Mardi 20 août 2013
Frédéric Thomas

Après des séjours aux États-Unis et en Australie, Frédéric THOMAS débute son activité de conseil de terrain et, en 1999, il crée la revue TCS. Il s’appuie aussi sur sa ferme, en Sologne, des terres sableuses hydromorphes à faible potentiel, où il met en œuvre l’AC avec réussite. Il est aujourd’hui l’un des acteurs majeurs du développement de l’AC en France.

Réflexion sur la fertilité au travers de l’exemple du maïs sous plastique

Maïs sous plastique en Bretagne

Au vue de cette photo, prise dans une parcelle en Bretagne au printemps dernier, la technique du recouvrement du sol par un film plastique semble intéressante bien qu’onéreuse et peu défendable au niveau écologique. Cependant, cet exemple ou quelques rangs n’ont pas eu la chance d’être protégés est intéressant à plusieurs points de vue. Il permet entre autres de réfléchir à ce qu’apporte vraiment cette technique et comment nous pouvons contourner voire améliorer beaucoup de ces paramètres par l’AC.

En couvrant et établissant un « effet de serre » localisé, le sol va se réchauffer plus rapidement sous le plastique, ce qui va faciliter une germination plus précoce et plus rapide. C’est l’impact indéniable mis en avant de ce système et c’est certainement le seul point positif (qui reste cependant à moduler avec la météo de l’année). S’il est compliqué de « réchauffer » le sol autrement, un travail localisé comme le strip-till contourne en partie ce manque de température précoce en AC et surtout en semis direct.

Le réchauffement du sol va aussi induire une accélération de la minéralisation de la matière organique et des relations biochimiques, et donc une forte augmentation de la fertilité disponible pour les jeunes plantules. Au stade où la photo a été prise (mi- juin), ce n’est plus seulement le retard de végétation qui explique le décalage entre les rangs ou la couleur des plantules, ce n’est pas non plus la température atmosphérique (même si elle était encore particulièrement fraîche à cette époque), puisque la partie aérienne des deux maïs sont soumis aux mêmes aléas : c’est seulement la température du sol et donc la disponibilité et les flux d’éléments minéraux. S’il est compliqué de réchauffer le sol, il est, par contre, possible de doper la fertilité au démarrage de la culture dans la zone de prospection racinaire. Un engrais starter, la localisation d’une partie de la fertilisation et l’anticipation des apports d’azote (sur des sols qui fonctionnent bien) seront autant de moyens pour couvrir les besoins précoces du maïs en attendant le réchauffement et la mise en place des processus biologiques qui prendront le relais en cours de végétation.

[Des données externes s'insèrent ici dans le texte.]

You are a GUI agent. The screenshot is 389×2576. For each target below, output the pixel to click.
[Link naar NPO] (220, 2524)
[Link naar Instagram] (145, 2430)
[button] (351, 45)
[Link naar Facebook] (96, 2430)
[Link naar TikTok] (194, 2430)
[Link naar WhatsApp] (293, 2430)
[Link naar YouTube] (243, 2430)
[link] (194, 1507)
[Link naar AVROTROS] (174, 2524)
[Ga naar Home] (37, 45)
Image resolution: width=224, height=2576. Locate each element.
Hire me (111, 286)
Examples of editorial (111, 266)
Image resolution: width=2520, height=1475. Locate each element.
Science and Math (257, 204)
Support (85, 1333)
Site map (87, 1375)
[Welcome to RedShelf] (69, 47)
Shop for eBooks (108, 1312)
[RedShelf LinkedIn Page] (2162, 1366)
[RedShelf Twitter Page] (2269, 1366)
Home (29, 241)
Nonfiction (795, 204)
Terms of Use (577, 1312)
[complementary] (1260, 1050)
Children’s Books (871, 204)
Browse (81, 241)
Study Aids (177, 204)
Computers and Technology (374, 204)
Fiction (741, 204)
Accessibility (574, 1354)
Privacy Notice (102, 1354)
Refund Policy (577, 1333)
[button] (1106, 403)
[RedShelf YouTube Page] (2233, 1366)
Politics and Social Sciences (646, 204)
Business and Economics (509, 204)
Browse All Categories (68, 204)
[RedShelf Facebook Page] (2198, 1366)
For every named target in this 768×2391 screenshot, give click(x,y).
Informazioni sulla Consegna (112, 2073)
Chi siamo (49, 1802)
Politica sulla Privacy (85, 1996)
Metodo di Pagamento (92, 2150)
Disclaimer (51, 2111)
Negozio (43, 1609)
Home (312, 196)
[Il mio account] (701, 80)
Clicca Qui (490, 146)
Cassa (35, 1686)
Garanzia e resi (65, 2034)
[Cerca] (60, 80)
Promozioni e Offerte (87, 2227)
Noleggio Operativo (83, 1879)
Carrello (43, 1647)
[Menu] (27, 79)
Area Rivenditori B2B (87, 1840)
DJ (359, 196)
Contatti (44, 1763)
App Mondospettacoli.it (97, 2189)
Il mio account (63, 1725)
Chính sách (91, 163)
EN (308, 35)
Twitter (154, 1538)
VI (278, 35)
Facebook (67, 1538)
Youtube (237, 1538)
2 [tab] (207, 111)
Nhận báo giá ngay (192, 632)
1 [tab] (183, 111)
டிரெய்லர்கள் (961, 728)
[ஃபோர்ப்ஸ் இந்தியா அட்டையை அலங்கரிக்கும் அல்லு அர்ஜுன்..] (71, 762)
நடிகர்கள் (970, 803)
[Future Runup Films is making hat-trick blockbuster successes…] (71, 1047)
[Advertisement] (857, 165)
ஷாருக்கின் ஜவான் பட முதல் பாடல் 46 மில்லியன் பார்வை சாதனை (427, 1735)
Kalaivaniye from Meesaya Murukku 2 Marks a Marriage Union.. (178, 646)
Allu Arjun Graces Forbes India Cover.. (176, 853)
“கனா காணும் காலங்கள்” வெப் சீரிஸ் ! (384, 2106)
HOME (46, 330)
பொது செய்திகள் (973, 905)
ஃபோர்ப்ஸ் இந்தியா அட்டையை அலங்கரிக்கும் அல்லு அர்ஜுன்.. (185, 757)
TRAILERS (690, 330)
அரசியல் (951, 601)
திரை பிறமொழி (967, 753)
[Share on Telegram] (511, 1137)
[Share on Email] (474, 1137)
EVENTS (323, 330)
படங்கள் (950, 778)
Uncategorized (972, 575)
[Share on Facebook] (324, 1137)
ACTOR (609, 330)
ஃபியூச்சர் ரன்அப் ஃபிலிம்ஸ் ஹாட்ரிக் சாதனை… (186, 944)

Le film plastique limite ensuite l’évaporation et c’est ce qui procure souvent, notamment lors d’un printemps et début d’été plutôt sec, un bénéfice de rendement. A ce titre l’écran d’un couvert végétal et d’un mulch de résidus peut être tout aussi efficace pour conserver l’eau dans le profil tout en favorisant l’accueil et l’infiltration des pluies à l’inverse de la couverture plastique. En concentrant cette eau dans les entre-rangs elle peut même accentuer les phénomènes de ruissellement et d’érosion.

Enfin, et si le mulch organique réduit la montée en température du printemps, il permet de garder un sol beaucoup plus frais en été avec des températures qui sont plus favorables au développement racinaire du maïs et à l’activité biologique : l’exploration racinaire d’un maïs et l’absorption des nutriments diminuent lorsque le sol atteint 22°C et se trouve fortement ralenties lorsque la température du sol dépasse les 35 °C. Ainsi et après les bénéfices du démarrage, le mulch plastique ne joue plus à son avantage. Cette remarque permet aussi de signaler que l’irrigation impacte positivement le système non seulement en apportant de l’eau pour facilité les transferts sol-plante, mais dope aussi la minéralisation et donc la fertilité disponible tout en refroidissant des sols qui peuvent avoir trop monté en température.

Alors faut-il, comme avec le travail intensif du sol, doper le démarrage des cultures et se rassurer quitte à traîner quelque défauts (hors mis les coûts de mise en œuvre) qui peuvent ruiner en partie ces avantages ; ou plutôt comprendre les mécanismes en jeu et adapter nos pratiques pour contourner des démarrages moins fulgurants tout en capitalisant sur une bien meilleure valorisation des ressources et des potentiels pédoclimatiques.